An interview with Dr. Alex Kline was printed in the Pittsburgh Post-Gazette. You can read the full interview below or read the article on the Pittsburgh Post-Gazette’s website.
Ask the Experts: Exploring total ankle replacement surgery
Alex Kline earned his medical degree from the University of Virginia Medical School before completing his residency at UPMC, in 2009. Following a foot and ankle fellowship at OrthoCarolina, he returned to UPMC, where he serves as a clinical assistant professor and director for the foot and ankle fellowship.
Question: What is a total ankle replacement?
Kline: An ankle replacement is a procedure that we do for patients with end-stage ankle arthritis, meaning the joint is completely worn out. And it’s very similar to a knee replacement, in that we basically put metal caps on either side of the joint. So there’s a metal cap on the end of the tibia, and then there’s a metal cap on the top of the talus, which is the bone at the bottom portion of the ankle, and there’s a piece of polyethylene plastic in between.
Q: What can cause arthritis in the ankle?
A: There are a number of different causes of arthritis in the ankle. Far and away, the most common for ankles is what we call post-traumatic, which makes up probably 85% or 90% of ankle arthritis. That’s a lot of patients, who had either prior fractures or the very common chronic instability — so, chronic ligament injuries to the ankle over time — that can lead to arthritis.

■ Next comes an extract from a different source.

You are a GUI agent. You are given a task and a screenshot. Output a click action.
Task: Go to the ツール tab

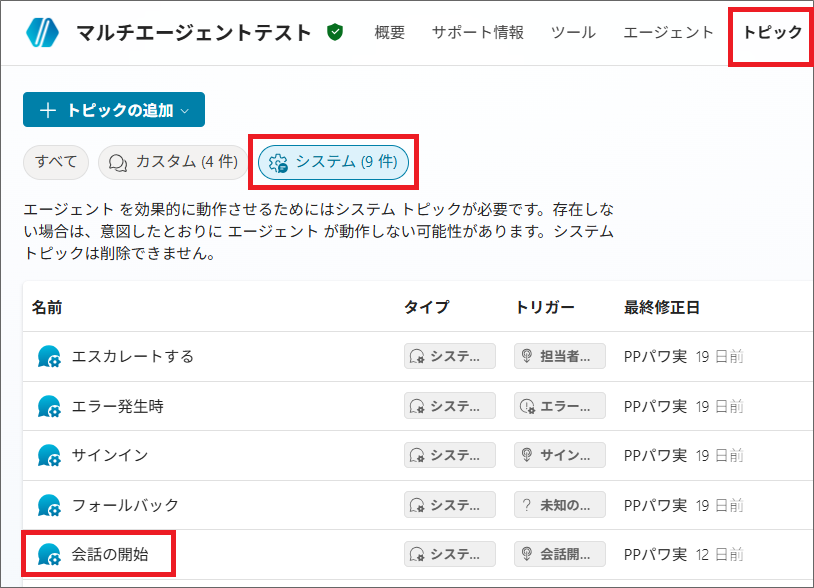(x=573, y=33)
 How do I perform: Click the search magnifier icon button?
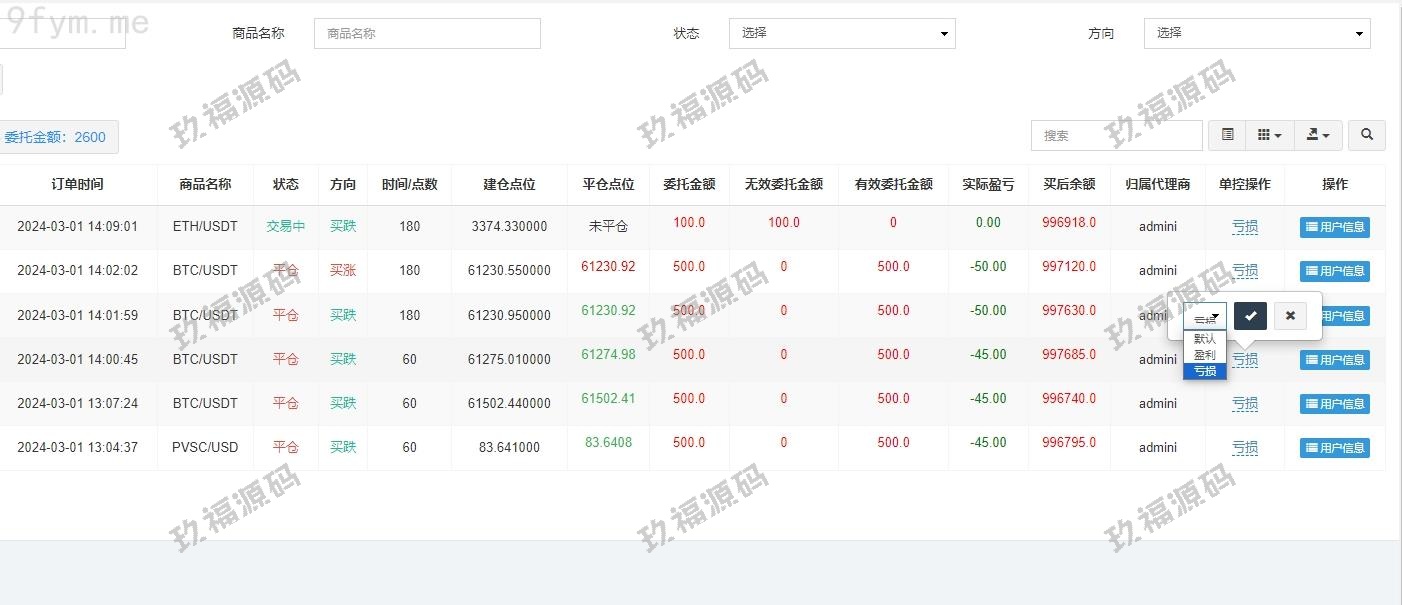coord(1366,135)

Other causes of arthritis that we see would be any of the inflammatory arthritides, like rheumatoid arthritis, which can also go on to require an ankle replacement. Then there’s some more rare conditions; there’s a condition where patients lose some of the blood supply to their talus bone, and it can collapse. That’s called avascular necrosis. Those are the most common reasons that we see it. But, ultimately, the condition is damage to the cartilage of the joint from one of those underlying causes.
Q: Who is an ideal candidate for a total ankle replacement?
A: Patients who want to stay as functional as possible. Historically, before ankle replacements became more popular, most of these patients received an ankle fusion, which is where you go in and you put in plates and screws, and the ankle doesn’t move afterwards. When they’ve looked at studies that compare the two, if you look at pain control, the outcomes are fairly equivalent. But if you look at how well patients function, how they can do sports and exercise activities, they all favor the replacement, because you keep the motion you have.
We’ve done them in patients as young as their 20s and as old as their 80s. I’d say most of the patients would fall in the 50, 60, 70 range. But there are conditions or outliers, and a lot of it depends on the patient’s functional status as to whether they’re a good candidate for it.
Q: What happens during a total ankle replacement surgery?
A: We make an incision right in the front part of the ankle. We go in and move the tendons and nerves out of the way, to expose the joint. Then the current system that we use takes a CT scan of the patient before the surgery, and they actually make the cutting block specific for that patient’s anatomy, to make sure the alignment is perfect afterwards. So we pin those guides in position and check them under the X-ray to make sure everything lines up well. Then we make the cuts and take out the bone, from the end of the tibia and the top portion of the talus. Once the bone is removed, then we prepare both of the bones for the implant, and we put the metal caps on the end of the tibia and the top of the talus, and then we trial different sizes of plastic to get the one that gives them the best motion and stability.
Q: How long does the replacement last?
A: We generally tell patients they should last between 10 and 20 years now.
Q: Describe the recovery process.
A: We’re probably doing about 75% of them now as an outpatient, so they go home the same day. Some of the older patients will spend one night in the hospital. After the surgery, it’s three weeks, typically with no weight on that ankle. So for three weeks, they’ll be either on crutches, or a lot of patients now use the knee scooters to get around for those first three weeks. After three weeks, most patients go into a walking boot and can walk on it. We have them do home range-of-motion exercises, and then at a total of six weeks from the time of surgery, most patients get back into a regular shoe and start outpatient physical therapy.
In general, just like a hip or knee replacement, we tell most patients they’ll improve for a full year after surgery, for it to feel kind of normal. But most of the recovery is within that first three months. Most people are walking pretty well by the three-month point.
Q: What technological advancements have you seen in your field?
A: I think the biggest thing is the implant design, along with the patient-specific cutting guide. So now, before surgery, we take a CT scan that actually scans from the knee all the way down to the ankle, to get the alignment perfect. These are customized for each individual patient, depending on the degree of arthritis and their deformity. The cutting blocks are made specifically for that individual patient, and that’s made a big difference in terms of getting the alignment perfect, which makes a big difference longer term. The newer replacements also take less bone, and seem to be holding up much better by taking less bone than some of the older designs.
Q: What is your goal for patients who have a total ankle replacement?
A: The goal is to maximize patient function and minimize their pain, and, in that regard, these have been very, very successful. We’ve seen patients five years out, and they’ll tell us it’s the best decision they ever made, and how much less pain they’re having and that they’re able to do things they weren’t able to do comfortably in years.